Faith reminds us: We were never meant to hustle our way into healing. True restoration often comes through surrender, not striving.



The Knowledge Trap: Why Smart Women Struggle

Ironically, the more you know, the easier it is to intellectualize your symptoms. You research everything. Try everything. But you’re rarely still enough to feel what’s true.

You get stuck in:

  • Data loops (labs, trackers, symptom logs)

  • Comparative cycles (“I’m doing what she’s doing—why do I feel worse?”)

  • Control spirals (“If I just get this protocol right...”)

But healing doesn’t live in protocols. It lives in presence. And sometimes, it lives in prayer—in turning to something greater when you’ve exhausted everything else.



What the Nervous System Needs That the Mind Can’t Provide

No amount of knowledge can substitute for felt safety. If your body doesn’t feel safe, it won’t heal. It won’t digest. It won’t ovulate. It won’t relax into receptivity. You may know what to do, but your nervous system is still in “prove,” “protect,” or “perform” mode. Until your body believes it can stop bracing, your healing stays in the waiting room.


Faith creates a doorway for this shift. Believing in divine timing, in God’s provision, and in your worth apart from productivity softens the edges of performance and invites peace into the process.



Herbal Ritual as a Reentry Point to the Body

This is where herbal tea can become more than hydration. It can become a ritual of reconnection.

Here’s why:

  • The act of steeping slows your tempo

  • The aroma activates parasympathetic tone

  • The temperature grounds you in sensation

  • The bitter, sweet, or floral tastes engage emotional memory

Herbal tea becomes a somatic cue—a way back into your body through gentleness, warmth, and repetition.


Try this:

  • Pick one blend that supports your current state (calming, energizing, digestive)

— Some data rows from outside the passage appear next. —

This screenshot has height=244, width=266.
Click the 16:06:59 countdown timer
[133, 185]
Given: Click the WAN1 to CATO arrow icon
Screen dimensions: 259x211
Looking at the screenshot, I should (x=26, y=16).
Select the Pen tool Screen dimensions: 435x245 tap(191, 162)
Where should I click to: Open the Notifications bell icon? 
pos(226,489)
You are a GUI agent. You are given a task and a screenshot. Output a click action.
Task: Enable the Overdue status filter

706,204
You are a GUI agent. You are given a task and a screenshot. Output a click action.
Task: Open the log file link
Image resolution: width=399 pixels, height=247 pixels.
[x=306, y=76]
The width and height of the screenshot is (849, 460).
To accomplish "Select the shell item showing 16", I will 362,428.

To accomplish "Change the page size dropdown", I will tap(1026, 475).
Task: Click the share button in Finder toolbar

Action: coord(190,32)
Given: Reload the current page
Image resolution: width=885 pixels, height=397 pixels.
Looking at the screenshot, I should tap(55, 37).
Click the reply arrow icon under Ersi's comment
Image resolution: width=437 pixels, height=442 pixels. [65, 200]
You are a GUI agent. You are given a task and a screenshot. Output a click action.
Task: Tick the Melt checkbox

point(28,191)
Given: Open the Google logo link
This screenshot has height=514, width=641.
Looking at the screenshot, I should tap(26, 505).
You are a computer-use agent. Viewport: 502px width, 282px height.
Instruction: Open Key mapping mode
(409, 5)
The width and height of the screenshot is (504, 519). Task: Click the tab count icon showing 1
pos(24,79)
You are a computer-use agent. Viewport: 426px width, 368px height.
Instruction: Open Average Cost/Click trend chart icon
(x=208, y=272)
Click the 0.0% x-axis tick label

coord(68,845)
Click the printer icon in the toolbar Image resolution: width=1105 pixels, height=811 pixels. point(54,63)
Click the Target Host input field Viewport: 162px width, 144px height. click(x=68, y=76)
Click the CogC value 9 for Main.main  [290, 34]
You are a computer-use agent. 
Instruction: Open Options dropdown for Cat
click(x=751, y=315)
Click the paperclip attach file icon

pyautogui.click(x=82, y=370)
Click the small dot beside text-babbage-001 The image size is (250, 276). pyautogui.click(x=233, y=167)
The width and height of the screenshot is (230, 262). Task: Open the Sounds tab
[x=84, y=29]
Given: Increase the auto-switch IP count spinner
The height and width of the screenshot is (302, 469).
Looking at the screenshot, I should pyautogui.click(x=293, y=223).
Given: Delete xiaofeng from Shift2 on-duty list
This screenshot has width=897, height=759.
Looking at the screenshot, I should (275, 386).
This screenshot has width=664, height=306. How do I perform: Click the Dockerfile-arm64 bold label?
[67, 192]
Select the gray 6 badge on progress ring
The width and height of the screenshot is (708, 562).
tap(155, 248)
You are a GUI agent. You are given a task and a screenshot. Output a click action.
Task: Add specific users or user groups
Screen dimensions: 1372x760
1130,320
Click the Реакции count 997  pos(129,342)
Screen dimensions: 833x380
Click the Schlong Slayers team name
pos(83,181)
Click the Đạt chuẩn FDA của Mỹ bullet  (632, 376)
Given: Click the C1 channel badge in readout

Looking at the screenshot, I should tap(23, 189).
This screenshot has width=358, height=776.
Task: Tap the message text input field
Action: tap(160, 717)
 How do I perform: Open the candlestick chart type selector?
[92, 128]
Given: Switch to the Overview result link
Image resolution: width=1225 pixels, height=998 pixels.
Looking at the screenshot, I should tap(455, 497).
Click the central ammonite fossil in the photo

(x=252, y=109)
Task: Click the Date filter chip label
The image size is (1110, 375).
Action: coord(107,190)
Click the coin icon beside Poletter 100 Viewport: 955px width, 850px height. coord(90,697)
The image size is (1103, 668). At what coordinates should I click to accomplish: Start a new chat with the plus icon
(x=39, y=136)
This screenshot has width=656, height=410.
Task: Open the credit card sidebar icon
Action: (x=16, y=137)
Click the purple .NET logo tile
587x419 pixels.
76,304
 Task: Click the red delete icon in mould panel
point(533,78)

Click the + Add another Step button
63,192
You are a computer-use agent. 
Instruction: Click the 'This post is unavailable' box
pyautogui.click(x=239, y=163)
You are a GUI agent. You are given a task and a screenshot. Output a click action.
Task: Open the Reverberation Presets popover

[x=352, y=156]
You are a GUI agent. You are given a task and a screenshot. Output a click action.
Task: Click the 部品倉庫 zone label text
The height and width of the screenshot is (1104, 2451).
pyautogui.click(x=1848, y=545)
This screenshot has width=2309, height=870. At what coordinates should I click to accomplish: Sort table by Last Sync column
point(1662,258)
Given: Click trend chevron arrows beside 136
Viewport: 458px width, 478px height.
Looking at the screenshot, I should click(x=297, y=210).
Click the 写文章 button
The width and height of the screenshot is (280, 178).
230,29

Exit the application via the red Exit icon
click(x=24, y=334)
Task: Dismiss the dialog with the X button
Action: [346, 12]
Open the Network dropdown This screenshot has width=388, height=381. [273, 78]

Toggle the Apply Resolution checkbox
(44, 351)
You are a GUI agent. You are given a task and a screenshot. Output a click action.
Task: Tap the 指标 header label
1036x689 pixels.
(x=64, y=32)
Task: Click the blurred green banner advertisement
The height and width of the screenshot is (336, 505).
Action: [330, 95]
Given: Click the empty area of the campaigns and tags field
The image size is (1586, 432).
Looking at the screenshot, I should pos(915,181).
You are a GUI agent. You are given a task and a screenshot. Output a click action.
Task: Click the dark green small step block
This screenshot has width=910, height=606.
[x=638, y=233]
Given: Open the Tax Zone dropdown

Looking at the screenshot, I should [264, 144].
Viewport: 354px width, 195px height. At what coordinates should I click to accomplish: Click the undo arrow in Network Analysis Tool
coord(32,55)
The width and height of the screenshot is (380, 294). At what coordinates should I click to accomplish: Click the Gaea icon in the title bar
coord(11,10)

  • Sip it in silence, barefoot, with both hands around the mug

  • Say a short prayer or Scripture: “Be still and know,” or “This sip is for surrender.”



Reclaiming the Feminine Intelligence of the Body

The body has its own tempo. It speaks in seasons, not spreadsheets. It doesn’t always respond to linear logic or quantified input. To heal as a woman, you often have to slow down long enough to remember you’re not broken—you’re just disoriented.


Embodiment isn’t mystical. It’s:

  • Crying when you need to cry

  • Saying no when your gut recoils

  • Sleeping when your bones ache

  • Laughing from the belly again


And often, it’s realizing that your body was never meant to carry it all alone. God made the body as a temple—and He invites us to honor it with grace, not just discipline.


Signs You’re Re-Entering Embodiment

  • You no longer need perfection to feel progress

  • You eat what nourishes you, not what “should”

  • You listen to your fatigue without guilt

  • You stop explaining your boundaries

  • You feel joy before achieving something


This is what it means to feel well—not just to function, but to inhabit yourself.



Final Word: Healing Happens When You Stop Outsourcing Your Body

You are not a project. You are not a protocol. You are not failing because you’re still tired.

You are remembering. Healing is not something you earn by doing everything right. It’s something you experience when you come home to your own body. And when you walk with faith that your body is fearfully and wonderfully made, you stop trying to fix it—and start learning how to steward it.


Move slowly. Breathe fully. Listen inward. Let your rituals become prayers, and your body a sanctuary—because healing begins where God already dwells: within you.